*** Excerpt ***

Mutation in full flight

By Johnjoe McFadden, a professor of molecular genetics at the University of Surrey and author of Quantum Evolution (THE GUARDIAN, 13/04/06):

Creationists often claim that evolution is just a theory since no one has ever observed it. Being generally a slow process, it is hard to catch evolution in action. But it isn't always slow. For fast replicating pathogens, such as the bird flu virus, evolutionary change can be rapid and lethal. Even Darwin, the originator of the theory of natural selection, lamented the "clumsy, wasteful, blundering, low and horribly cruel" nature of its action. The evolution of the H5N1 strain of bird flu is now advancing on a million wings, and its course may seal the fate of many of us.

The snail's pace of animal evolution is usually tracked by examining changes in anatomical structures, such as the coil of a shell or the length of a bone. But microbes have neither bones nor shells, so evolutionary biologists have to make do with measuring molecular changes. Each time an organism replicates it must copy its genetic material - DNA or RNA (a close relative of DNA) - and there is the potential for introducing errors: mutations. Our cells devote a lot of resources to minimising copying errors, but viruses are less picky and tolerate higher mutation rates. The speed of evolution depends on the mutation rate and the frequency of replication. Large animals that take years to reproduce evolve slowly, but viruses that can replicate within minutes can evolve within hours.

A central tenet of evolutionary theory is that mutations are random. Each time the virus reproduces it rolls the genetic dice to generate progeny just a little different from itself. The grim reaper of natural selection then separates the wheat from the chaff of evolutionary innovation, favouring the survival of only the fittest progeny. So each time the bird flu virus replicates, it generates new mutants - any one of which may increase its fitness for humans. Much of the pathology of infectious diseases is the parasite's means of getting out of one host and into another. Respiratory pathogens make you cough because coughs and sneezes spread diseases. The H5N1 strain causes diarrhoea because the virus is often spread by bird droppings.

***

Print the stretch of the bird flu evolution article from "The snail's pace" through "evolve within hours." verbatim.

*** Exercise data ***

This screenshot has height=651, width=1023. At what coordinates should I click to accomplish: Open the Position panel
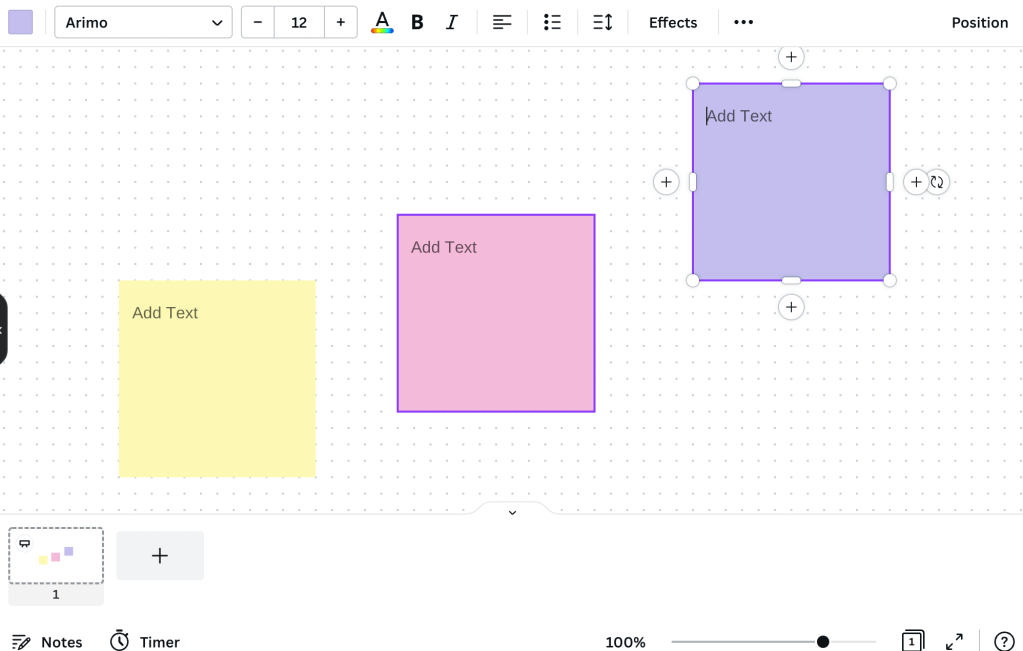(979, 22)
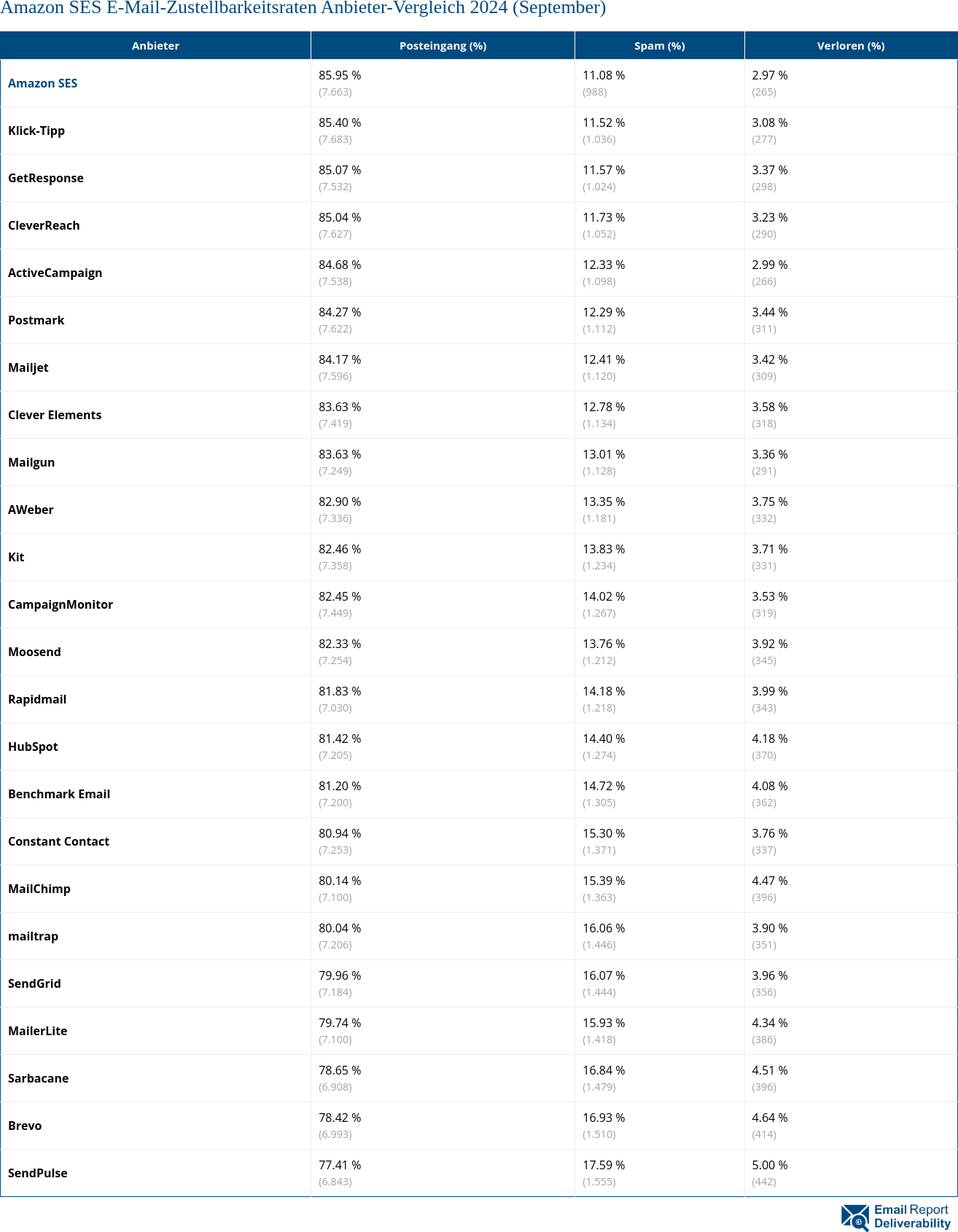
Task: Click the Email Report Deliverability envelope logo icon
Action: tap(854, 1217)
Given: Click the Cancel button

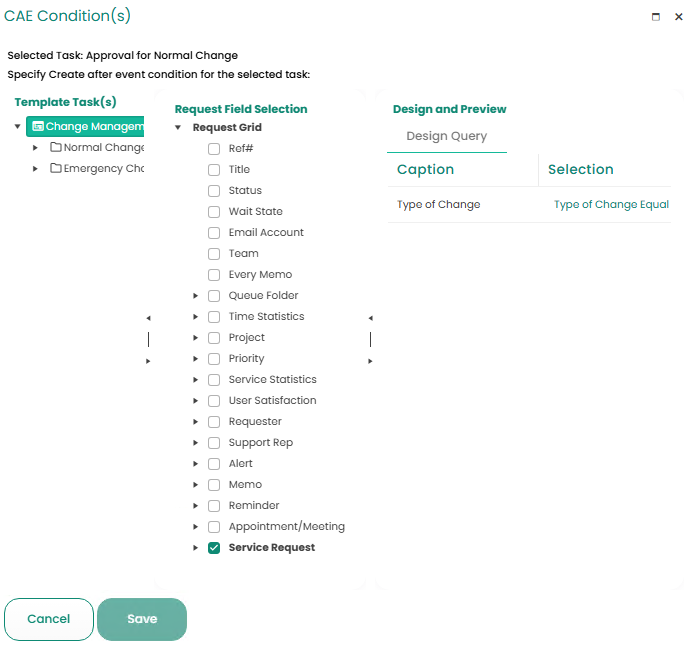Looking at the screenshot, I should pos(48,619).
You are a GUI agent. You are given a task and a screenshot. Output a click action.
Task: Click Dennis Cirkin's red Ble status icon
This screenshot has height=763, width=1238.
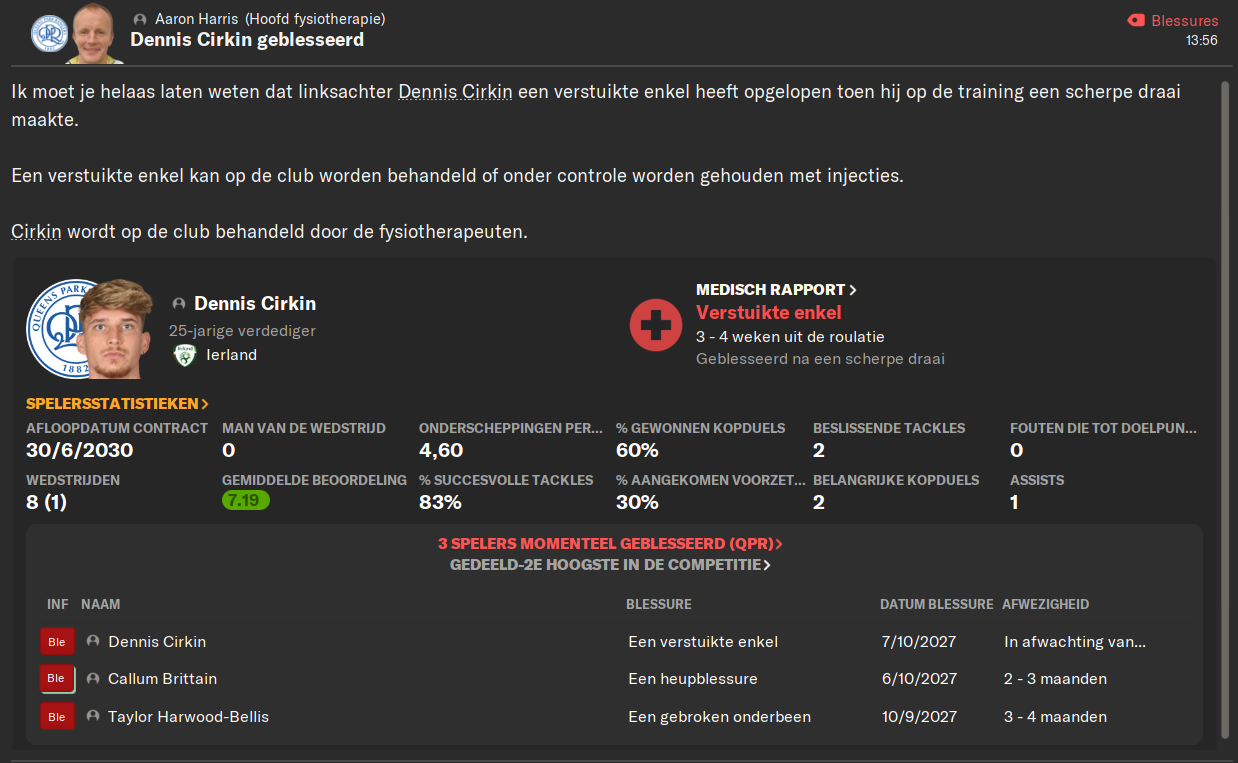pos(56,642)
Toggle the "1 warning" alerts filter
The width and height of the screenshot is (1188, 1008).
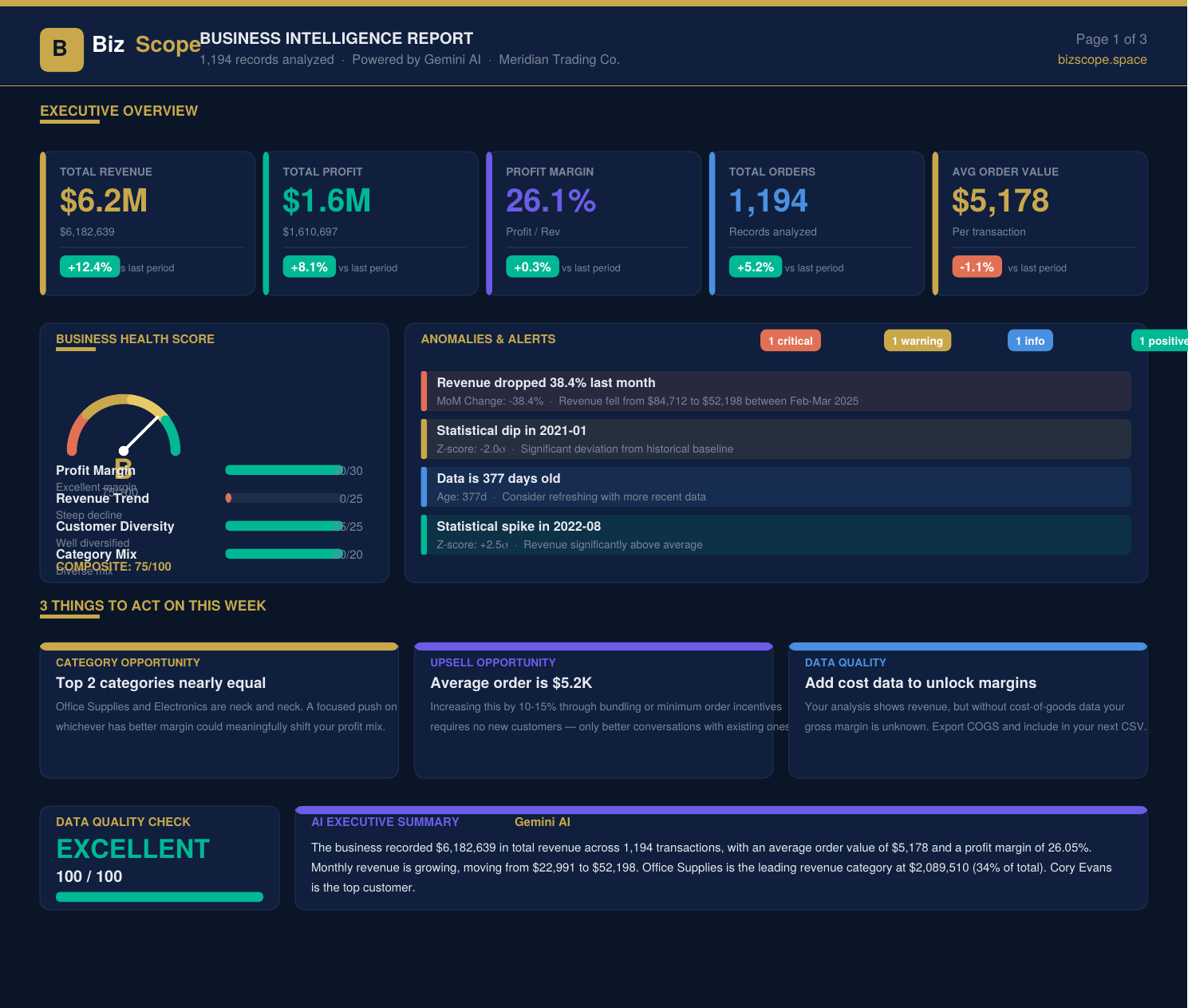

***

• _Reply to the exercise_:
The snail's pace of animal evolution is usually tracked by examining changes in anatomical structures, such as the coil of a shell or the length of a bone. But microbes have neither bones nor shells, so evolutionary biologists have to make do with measuring molecular changes. Each time an organism replicates it must copy its genetic material - DNA or RNA (a close relative of DNA) - and there is the potential for introducing errors: mutations. Our cells devote a lot of resources to minimising copying errors, but viruses are less picky and tolerate higher mutation rates. The speed of evolution depends on the mutation rate and the frequency of replication. Large animals that take years to reproduce evolve slowly, but viruses that can replicate within minutes can evolve within hours.